Cooly stylized, sometimes to the point of visual and aural delirium, Liz Marshall’s “The Ghosts In Our Machine” tracks the struggle of photographer Jo-Anne McArthur to have her bold images of the treatment of animals other than man seen by the world. Beauty and terror are quietly arrayed, sometimes commingling in the same images. It’s an artful way to make a case about the sentience of other animals than man: by focusing on McArthur’s work and sometimes guerrilla methods—“I feel like I’m a war photographer and I’m photographing history”—“Ghosts” begins a few steps beyond tract-making and moves on from there. “I’m trying to save the world,” she whispers at one point, in unironic righteous glee. We like her. We see the world as she sees it around her. The possibility of beauty is behind each fraught image. Marshall shares cinematography credit with John Price, Iris Ng (“Stories We Tell”) and Nick De Pencier (“Act of God”). 92m. (Ray Pride)
“The Ghosts In Our Machine” opens Friday, December 6 at the Music Box. The trailer is below.
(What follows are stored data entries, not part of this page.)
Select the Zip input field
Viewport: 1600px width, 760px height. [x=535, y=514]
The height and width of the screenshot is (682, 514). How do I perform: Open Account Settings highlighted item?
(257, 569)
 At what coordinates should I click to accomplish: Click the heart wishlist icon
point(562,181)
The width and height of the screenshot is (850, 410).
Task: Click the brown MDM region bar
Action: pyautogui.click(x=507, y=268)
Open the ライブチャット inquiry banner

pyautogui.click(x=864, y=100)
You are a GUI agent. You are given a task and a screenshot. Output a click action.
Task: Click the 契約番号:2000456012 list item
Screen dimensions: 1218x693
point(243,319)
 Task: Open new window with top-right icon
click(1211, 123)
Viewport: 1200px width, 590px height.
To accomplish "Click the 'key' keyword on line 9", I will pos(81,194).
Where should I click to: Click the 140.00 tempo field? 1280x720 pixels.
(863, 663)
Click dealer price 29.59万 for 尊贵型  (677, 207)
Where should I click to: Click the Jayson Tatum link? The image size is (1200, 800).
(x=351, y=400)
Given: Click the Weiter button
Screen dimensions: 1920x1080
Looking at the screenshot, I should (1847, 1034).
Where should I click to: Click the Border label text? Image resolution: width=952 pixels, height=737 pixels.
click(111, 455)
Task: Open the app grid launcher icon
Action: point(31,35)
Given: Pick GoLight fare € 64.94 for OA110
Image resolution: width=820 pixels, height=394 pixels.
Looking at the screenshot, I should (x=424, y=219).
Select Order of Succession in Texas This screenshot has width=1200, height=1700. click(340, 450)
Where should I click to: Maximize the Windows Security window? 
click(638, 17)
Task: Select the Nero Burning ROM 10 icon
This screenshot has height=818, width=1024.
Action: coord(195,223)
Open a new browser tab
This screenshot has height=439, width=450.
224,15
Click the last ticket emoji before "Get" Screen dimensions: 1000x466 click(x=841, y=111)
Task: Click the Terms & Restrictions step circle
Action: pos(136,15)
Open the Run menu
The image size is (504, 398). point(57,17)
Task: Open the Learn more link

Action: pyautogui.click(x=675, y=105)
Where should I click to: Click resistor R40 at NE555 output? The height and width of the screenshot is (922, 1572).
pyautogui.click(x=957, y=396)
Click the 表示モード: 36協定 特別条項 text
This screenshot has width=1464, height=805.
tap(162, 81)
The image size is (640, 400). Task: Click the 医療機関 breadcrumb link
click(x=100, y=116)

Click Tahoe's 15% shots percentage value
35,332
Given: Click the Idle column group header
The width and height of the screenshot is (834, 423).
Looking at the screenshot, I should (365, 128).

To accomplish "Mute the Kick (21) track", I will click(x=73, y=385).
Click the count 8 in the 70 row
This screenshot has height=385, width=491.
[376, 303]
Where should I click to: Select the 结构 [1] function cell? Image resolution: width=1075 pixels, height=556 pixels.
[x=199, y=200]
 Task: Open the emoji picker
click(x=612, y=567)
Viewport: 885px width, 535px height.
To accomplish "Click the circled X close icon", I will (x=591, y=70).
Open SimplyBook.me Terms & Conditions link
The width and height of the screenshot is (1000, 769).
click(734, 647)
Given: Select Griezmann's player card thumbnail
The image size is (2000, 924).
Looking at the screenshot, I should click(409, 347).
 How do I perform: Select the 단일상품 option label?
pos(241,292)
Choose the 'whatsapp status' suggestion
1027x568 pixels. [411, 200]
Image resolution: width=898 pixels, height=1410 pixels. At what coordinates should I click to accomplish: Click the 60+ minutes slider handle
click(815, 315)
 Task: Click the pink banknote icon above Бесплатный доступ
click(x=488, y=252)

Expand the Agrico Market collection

Ray Pride is Newcity film critic and a contributing editor of Filmmaker magazine. He is also a photographer: his history of Chicago “Ghost Signs” in words and images is forthcoming. Previews on Twitter (twitter.com/chighostsigns) as well as daily photography on Instagram: instagram.com/raypride. Twitter: twitter.com/RayPride. (Photo: Jorge Colombo.)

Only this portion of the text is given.